Listen and hear us share our own experiences and cover a variety of topics, we understand how important it is to share our stories and how powerful it is to hear other peoples stories – There is so much value you can learn from others and you may discover they are or have walked a similar path to yours.
Most Recent Episode
EP44 – The Healing Process
2 days ago
EP44 – The Healing Process
The painful end of a failed relationship is the one of the memories many of us will experience.
However it is thought that you can genuinely mend a broken heart.
The specific steps are ultimately different for all, but below gives a guideline to the general steps and thoughts to consider when dealing with the actual healing process.
This is highly important as many (especially men) tend to bottle emotions up and not let their true feelinngs be know.
ACCEPT THE PAIN
Accept that you will have to go through some pain. It is an unavoidable truth that if you loved enough to be heartbroken, you have to experience some suffering.
When you lose something that mattered to you, it is natural and important to feel sad about it: that feeling is an essential part of the healing process.
The problem with broken-hearted people is that they seem to be reliving their misery over and over again. If you cannot seem to break the cycle of painful memories, the chances are that you are locked into repeating dysfunctional patterns of behaviour. Your pain has become a mental habit. This habit can, and must, be broken.
This is not to belittle the strength of your feelings or the importance of the habits you’ve built up during your relationship. Without habit, none of us would function. But there comes a time when the pain becomes unhealthy.
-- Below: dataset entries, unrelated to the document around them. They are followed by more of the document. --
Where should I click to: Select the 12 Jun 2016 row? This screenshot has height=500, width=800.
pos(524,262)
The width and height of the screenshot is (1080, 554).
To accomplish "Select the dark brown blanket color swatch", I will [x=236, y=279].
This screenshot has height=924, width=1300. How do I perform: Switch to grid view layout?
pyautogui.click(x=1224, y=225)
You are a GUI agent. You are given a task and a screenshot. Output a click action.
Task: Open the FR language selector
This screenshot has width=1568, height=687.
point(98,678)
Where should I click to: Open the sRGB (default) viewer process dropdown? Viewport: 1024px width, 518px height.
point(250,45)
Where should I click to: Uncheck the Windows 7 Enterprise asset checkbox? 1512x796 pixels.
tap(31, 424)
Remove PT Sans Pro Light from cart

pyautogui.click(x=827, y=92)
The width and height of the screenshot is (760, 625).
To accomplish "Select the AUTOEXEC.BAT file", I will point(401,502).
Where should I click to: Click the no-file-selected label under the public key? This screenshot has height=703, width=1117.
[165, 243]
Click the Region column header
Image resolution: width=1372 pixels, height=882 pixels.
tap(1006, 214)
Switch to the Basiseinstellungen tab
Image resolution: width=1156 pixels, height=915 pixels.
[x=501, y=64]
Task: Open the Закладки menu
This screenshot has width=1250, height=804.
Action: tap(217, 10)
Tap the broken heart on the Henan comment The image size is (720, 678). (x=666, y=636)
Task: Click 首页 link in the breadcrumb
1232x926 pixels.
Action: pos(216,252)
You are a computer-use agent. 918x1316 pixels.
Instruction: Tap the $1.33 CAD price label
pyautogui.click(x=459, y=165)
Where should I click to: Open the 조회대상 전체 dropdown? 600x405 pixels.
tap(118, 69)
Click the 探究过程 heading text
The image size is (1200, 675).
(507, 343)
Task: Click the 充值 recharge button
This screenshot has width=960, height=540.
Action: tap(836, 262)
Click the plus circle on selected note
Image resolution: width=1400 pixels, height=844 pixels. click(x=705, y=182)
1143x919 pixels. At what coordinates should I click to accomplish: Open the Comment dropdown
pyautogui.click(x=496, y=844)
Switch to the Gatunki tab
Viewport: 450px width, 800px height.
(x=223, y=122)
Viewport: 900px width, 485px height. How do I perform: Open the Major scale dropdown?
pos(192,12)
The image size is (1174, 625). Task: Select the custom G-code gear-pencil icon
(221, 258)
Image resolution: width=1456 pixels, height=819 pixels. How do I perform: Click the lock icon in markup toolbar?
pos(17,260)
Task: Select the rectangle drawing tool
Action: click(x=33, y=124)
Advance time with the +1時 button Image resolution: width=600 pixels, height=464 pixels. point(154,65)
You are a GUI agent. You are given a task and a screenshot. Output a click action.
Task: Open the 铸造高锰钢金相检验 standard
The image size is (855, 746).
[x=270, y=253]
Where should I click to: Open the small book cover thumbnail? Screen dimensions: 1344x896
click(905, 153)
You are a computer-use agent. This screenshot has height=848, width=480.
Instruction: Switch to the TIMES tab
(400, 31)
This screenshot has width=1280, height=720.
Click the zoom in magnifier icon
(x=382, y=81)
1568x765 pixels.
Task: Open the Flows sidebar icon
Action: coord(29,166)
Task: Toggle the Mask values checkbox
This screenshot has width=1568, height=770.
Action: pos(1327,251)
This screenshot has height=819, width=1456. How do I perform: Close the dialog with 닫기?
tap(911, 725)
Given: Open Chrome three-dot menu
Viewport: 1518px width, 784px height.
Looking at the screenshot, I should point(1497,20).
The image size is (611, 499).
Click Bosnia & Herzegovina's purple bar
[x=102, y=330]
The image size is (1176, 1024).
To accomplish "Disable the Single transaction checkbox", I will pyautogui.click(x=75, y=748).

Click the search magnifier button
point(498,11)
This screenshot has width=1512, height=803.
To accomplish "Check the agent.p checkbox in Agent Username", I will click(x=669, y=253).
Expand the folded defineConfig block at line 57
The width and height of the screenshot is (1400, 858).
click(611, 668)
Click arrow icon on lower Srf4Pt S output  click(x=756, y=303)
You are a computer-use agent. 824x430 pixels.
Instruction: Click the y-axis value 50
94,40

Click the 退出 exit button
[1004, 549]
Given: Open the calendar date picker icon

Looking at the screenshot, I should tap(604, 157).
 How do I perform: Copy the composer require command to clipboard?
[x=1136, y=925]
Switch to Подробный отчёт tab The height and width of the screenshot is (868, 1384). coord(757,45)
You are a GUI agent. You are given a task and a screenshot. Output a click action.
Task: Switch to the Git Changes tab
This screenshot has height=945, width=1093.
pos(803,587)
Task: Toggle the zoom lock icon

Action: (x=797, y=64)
When you enter your bedroom at night, you switch on the light without thinking. If you obsess about your ex, and feel unhappy all the time, it’s likely that your unconscious mind is ‘switching on’ your emotions in exactly the same way.
Without realising it, you have programmed yourself to feel a pang of grief every time you hear that tune you danced to, or see your ex’s empty chair across the kitchen table.
CHANGE YOUR HABITS
Now you have to break those connections. Turn off the music that reminds you of your ex. Make your home look and feel different from when your loved one was around. Move the furniture.
Take up a new activity. And keep moving: exercise is the single most effective therapy for depression.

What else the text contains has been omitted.